== REQUIREMENT ==
Repeat every one of the following rows word for word, keeping the original order and line breaks.
===== DATA RECORDS
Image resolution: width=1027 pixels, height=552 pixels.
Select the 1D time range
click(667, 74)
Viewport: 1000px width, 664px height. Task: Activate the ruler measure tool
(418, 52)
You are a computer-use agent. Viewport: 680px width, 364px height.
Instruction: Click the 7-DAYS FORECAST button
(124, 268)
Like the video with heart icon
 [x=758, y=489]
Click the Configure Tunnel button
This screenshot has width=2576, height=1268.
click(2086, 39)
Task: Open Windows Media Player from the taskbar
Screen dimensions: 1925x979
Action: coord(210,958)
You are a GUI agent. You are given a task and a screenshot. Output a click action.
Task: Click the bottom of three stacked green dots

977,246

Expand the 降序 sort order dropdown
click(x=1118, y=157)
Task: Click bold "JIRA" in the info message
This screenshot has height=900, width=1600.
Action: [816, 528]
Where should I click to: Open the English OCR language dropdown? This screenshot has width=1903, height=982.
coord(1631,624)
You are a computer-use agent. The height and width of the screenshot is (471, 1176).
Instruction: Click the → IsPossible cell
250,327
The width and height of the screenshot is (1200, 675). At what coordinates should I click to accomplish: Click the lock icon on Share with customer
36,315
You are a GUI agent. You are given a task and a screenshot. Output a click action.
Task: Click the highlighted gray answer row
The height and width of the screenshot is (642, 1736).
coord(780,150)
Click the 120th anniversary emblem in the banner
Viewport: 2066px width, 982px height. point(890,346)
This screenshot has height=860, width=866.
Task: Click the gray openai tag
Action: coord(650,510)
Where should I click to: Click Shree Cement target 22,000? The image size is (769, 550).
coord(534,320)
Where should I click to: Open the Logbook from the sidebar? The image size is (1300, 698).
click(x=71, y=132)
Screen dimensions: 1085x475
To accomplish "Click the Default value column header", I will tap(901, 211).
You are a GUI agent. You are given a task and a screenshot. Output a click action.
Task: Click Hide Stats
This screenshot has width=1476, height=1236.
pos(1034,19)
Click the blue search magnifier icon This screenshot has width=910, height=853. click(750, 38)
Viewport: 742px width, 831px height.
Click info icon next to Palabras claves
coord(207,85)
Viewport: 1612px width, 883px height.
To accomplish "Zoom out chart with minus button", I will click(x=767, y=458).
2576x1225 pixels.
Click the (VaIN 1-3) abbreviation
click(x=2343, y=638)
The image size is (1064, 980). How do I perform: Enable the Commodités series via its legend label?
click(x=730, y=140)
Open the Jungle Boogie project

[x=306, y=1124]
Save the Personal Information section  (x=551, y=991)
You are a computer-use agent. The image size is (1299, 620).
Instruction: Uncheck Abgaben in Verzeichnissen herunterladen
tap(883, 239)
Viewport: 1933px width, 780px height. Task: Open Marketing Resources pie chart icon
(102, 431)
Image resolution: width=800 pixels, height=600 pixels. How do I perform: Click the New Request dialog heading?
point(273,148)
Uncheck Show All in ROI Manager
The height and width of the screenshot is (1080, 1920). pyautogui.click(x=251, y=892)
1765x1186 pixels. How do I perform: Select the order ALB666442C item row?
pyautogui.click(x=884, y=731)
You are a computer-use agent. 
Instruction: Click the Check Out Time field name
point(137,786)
==========
== RESULT FOR THIS EXERCISE ==
Image resolution: width=1027 pixels, height=552 pixels.
Select the 1D time range
click(667, 74)
Viewport: 1000px width, 664px height. Task: Activate the ruler measure tool
(418, 52)
You are a computer-use agent. Viewport: 680px width, 364px height.
Instruction: Click the 7-DAYS FORECAST button
(124, 268)
Like the video with heart icon
 [x=758, y=489]
Click the Configure Tunnel button
This screenshot has width=2576, height=1268.
click(2086, 39)
Task: Open Windows Media Player from the taskbar
Screen dimensions: 1925x979
Action: coord(210,958)
You are a GUI agent. You are given a task and a screenshot. Output a click action.
Task: Click the bottom of three stacked green dots

977,246

Expand the 降序 sort order dropdown
click(x=1118, y=157)
Task: Click bold "JIRA" in the info message
This screenshot has height=900, width=1600.
Action: [816, 528]
Where should I click to: Open the English OCR language dropdown? This screenshot has width=1903, height=982.
coord(1631,624)
You are a computer-use agent. The height and width of the screenshot is (471, 1176).
Instruction: Click the → IsPossible cell
250,327
The width and height of the screenshot is (1200, 675). At what coordinates should I click to accomplish: Click the lock icon on Share with customer
36,315
You are a GUI agent. You are given a task and a screenshot. Output a click action.
Task: Click the highlighted gray answer row
The height and width of the screenshot is (642, 1736).
coord(780,150)
Click the 120th anniversary emblem in the banner
Viewport: 2066px width, 982px height. point(890,346)
This screenshot has height=860, width=866.
Task: Click the gray openai tag
Action: coord(650,510)
Where should I click to: Click Shree Cement target 22,000? The image size is (769, 550).
coord(534,320)
Where should I click to: Open the Logbook from the sidebar? The image size is (1300, 698).
click(x=71, y=132)
Screen dimensions: 1085x475
To accomplish "Click the Default value column header", I will tap(901, 211).
You are a GUI agent. You are given a task and a screenshot. Output a click action.
Task: Click Hide Stats
This screenshot has width=1476, height=1236.
pos(1034,19)
Click the blue search magnifier icon This screenshot has width=910, height=853. click(750, 38)
Viewport: 742px width, 831px height.
Click info icon next to Palabras claves
coord(207,85)
Viewport: 1612px width, 883px height.
To accomplish "Zoom out chart with minus button", I will click(x=767, y=458).
2576x1225 pixels.
Click the (VaIN 1-3) abbreviation
click(x=2343, y=638)
The image size is (1064, 980). How do I perform: Enable the Commodités series via its legend label?
click(x=730, y=140)
Open the Jungle Boogie project

[x=306, y=1124]
Save the Personal Information section  (x=551, y=991)
You are a computer-use agent. The image size is (1299, 620).
Instruction: Uncheck Abgaben in Verzeichnissen herunterladen
tap(883, 239)
Viewport: 1933px width, 780px height. Task: Open Marketing Resources pie chart icon
(102, 431)
Image resolution: width=800 pixels, height=600 pixels. How do I perform: Click the New Request dialog heading?
point(273,148)
Uncheck Show All in ROI Manager
The height and width of the screenshot is (1080, 1920). pyautogui.click(x=251, y=892)
1765x1186 pixels. How do I perform: Select the order ALB666442C item row?
pyautogui.click(x=884, y=731)
You are a computer-use agent. 
Instruction: Click the Check Out Time field name
point(137,786)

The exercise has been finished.